I conceived of this component and pitched it to United Guaranty after noticing that every origination system created by UG had to produce very similar printed outputs (mostly commitment certificates). In each case, the systems used their own vastly dissimilar methods of creating and delivering these reports. In one case an AS/400 based faxing system fed by RPG programs is used, in another a combination of Microsoft Word documents and Adobe Acrobat are used to generate PDF files for web delivery (extremely slow and inefficient!). Sometimes HTML delivery is used. In every case, however, the same document format must be delivered to the customer, and it must conform to both industry standards and the standards of the legal department.
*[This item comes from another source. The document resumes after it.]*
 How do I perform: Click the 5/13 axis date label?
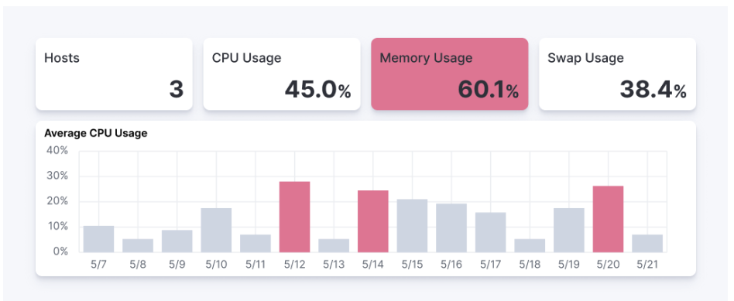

The proliferation of all these document generation techniques made making changes to a single document a time-consuming and error-prone task.
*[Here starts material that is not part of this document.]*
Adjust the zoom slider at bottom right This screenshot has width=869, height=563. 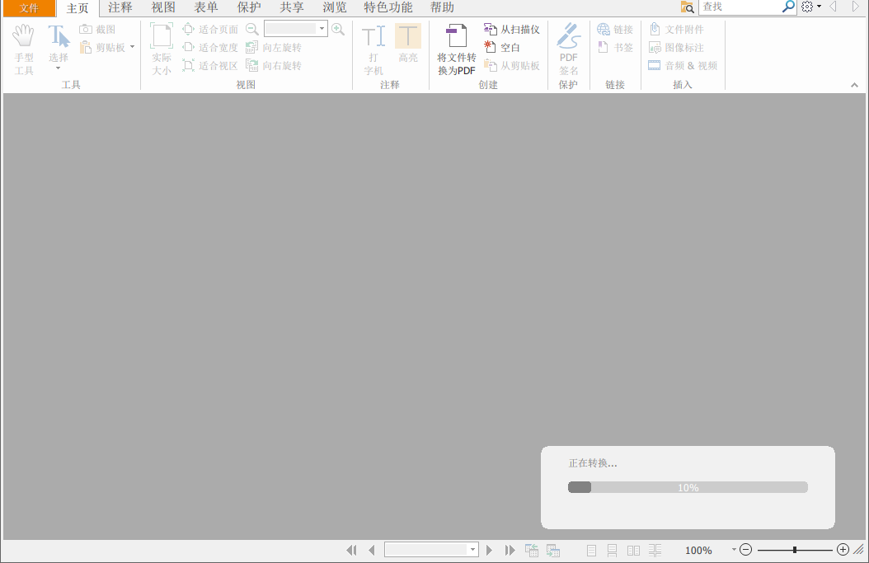(x=795, y=549)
My idea was to replace these dissimilar generation systems with a single document generation and delivery system. This differs from stock offerings in its flexibility and scalability. Using my design it would be possible to take a document request from any system, regardless of implementation; generate the requested document in any of a number of formats (DHTML, PDF, TIFF); and send it anywhere in the world by any of a number of delivery methods: HTTP, email, fax, FTP, printer, or file. As good as they are, no single commercial offering delivers all of the features of the proposed design with the solidity and performance required for a true enterprise performer. My design combines the best of breed to create an exceptional delivery system.
To accomplish this I proposed a component consisting of a socket listener that feeds a controller. The controller then calls a subsystem to generate the document itself, and calls a delivery subsystem to send the document to the intended recipient. The delivery subsystem would consist of a consistent interface behind which are a number of delivery components, each handling a different delivery method.
In addition to solving the problems mentioned earlier, this design has the added advantage of allowing UG to replace their aging fax delivery system, as there would be an abstract interface to the delivery subsystem. Thus UG could simply drop in a robust alternative like that provides modern load balancing and distribution capabilities. Similarly, any email system could be plugged in, from Lotus Notes to Sendmail.
I took this project from conception through the Functional System Design. I evaluated components for the various subsystems, recommending Actuate for the document generator, RightFAX for faxing, and Sendmail for email delivery. In the process of performing the cost/benefit analysis I noted that the benefits were significant, arising largely from reducing the number of generation systems to maintain, and from the ability to distribute fax delivery geographically to reduce long-distance charges. Other benefits include immediate turnaround for document changes (instead of the pre-existing several week delay) and the ability to give the business unit direct control over the published documents' formats.
I have also created a proof-of-concept using totally cost-free Linux components. The UG project has been prioritized and assigned to a team for implementation and is now awaiting funding.